Historische Bademode von 1723 bis in die Jetztzeit ist Ausgangspunkt der Fotostrecke Etikette Kokett. In der Auseinandersetzung mit den Physiognomien von Textilien lässt Künstlerin Mina vor intimer Kulisse Frauenportraits im Fototableau aufeinandertreffen und nimmt lesbisches Begehren bedeutender und im öffentlichen Leben wirkender Frauen in den Blick. Der Akt des Fotografierens ist weniger vom Nachstellen denn vielmehr vom Nachfühlen der historischen Kostüme durch haptische Nähe der Künstlerin geleitet. In den schwarz/weiß Prints der analogen Kleinbilder überlagern sich die fotografierten Körper in ihrer historischen Unmittelbarkeit. Angelehnt an Didier Eribon verortet Mina die persönlichsten Erfahrungen und Beziehungen innerhalb einer kollektiven Historizität und Geografie (2016, S. 17) und interpretiert die Topografien in ihrer unterschiedlichen Zeitlichkeit entlang der eigenen individuellen Geschichte neu.
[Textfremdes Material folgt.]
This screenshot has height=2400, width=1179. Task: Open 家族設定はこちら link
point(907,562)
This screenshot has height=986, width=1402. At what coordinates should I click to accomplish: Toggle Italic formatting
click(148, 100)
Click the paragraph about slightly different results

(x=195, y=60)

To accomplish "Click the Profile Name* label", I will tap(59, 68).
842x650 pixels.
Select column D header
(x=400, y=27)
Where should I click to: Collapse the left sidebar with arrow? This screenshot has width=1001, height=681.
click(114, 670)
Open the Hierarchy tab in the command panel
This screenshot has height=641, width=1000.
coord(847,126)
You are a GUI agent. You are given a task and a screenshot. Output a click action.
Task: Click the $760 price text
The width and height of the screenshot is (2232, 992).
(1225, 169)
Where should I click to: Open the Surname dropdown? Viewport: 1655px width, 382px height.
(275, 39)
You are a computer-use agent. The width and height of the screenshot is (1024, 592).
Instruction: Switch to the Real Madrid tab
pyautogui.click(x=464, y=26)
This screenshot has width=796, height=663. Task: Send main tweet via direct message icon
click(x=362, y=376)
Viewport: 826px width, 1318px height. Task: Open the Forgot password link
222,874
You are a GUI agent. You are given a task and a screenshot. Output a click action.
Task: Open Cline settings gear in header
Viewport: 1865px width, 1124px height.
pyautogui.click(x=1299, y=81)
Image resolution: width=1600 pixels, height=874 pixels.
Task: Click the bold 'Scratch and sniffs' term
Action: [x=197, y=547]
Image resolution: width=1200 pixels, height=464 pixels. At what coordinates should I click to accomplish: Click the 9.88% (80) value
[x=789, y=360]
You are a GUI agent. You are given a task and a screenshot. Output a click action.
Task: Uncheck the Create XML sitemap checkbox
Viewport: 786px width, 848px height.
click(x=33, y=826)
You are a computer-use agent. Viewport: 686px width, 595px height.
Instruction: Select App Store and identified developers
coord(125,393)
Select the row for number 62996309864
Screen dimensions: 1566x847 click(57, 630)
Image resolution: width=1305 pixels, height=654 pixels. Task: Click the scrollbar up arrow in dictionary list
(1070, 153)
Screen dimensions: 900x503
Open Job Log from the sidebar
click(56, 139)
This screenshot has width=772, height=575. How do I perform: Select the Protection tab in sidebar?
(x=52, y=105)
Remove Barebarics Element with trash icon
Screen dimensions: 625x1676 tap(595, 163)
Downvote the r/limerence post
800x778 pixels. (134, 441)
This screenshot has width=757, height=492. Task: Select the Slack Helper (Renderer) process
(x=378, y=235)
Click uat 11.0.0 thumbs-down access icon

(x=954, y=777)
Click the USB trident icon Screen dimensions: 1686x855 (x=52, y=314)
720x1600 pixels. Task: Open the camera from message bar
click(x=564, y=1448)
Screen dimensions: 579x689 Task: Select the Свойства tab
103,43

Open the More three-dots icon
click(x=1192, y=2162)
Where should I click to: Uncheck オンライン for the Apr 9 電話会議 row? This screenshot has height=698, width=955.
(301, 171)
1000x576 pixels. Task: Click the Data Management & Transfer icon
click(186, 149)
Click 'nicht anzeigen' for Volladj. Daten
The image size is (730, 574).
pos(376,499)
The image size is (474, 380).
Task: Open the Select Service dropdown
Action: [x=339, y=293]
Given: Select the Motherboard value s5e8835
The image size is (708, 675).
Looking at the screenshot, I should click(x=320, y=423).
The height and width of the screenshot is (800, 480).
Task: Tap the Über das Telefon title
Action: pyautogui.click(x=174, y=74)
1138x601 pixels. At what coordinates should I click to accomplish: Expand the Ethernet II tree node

Die Fotostrecke richtet sich als Hommage an jene Frauen, die sich bestehenden Normen und moralisch anmutenden (Benimm-)regeln der letzten drei Jahrhunderte offenkundig widersetzten. Durch Requisiten aus der pinken Sammlung kokettiert die Künstlerin mit den Porträts von Schnellbootfahrerinnen, Schauspielerinnen, Soldatinnen und Suffragetten und begegnet so hartnäckigen gesellschaftlichen Etiketten. Vergoldete Dreiecke als bildbestimmende Form muten als Andeutung auf den goldenen Schnitt, der einerseits eurozentrisch geprägte Schönheitsideale vergegenwärtigt, andererseits eine vielgestaltige Sichtbarkeit und Verteilung unterschiedlichster LGBTIQ- Begehrenskonzepte in der heutigen Gesellschaft erhofft.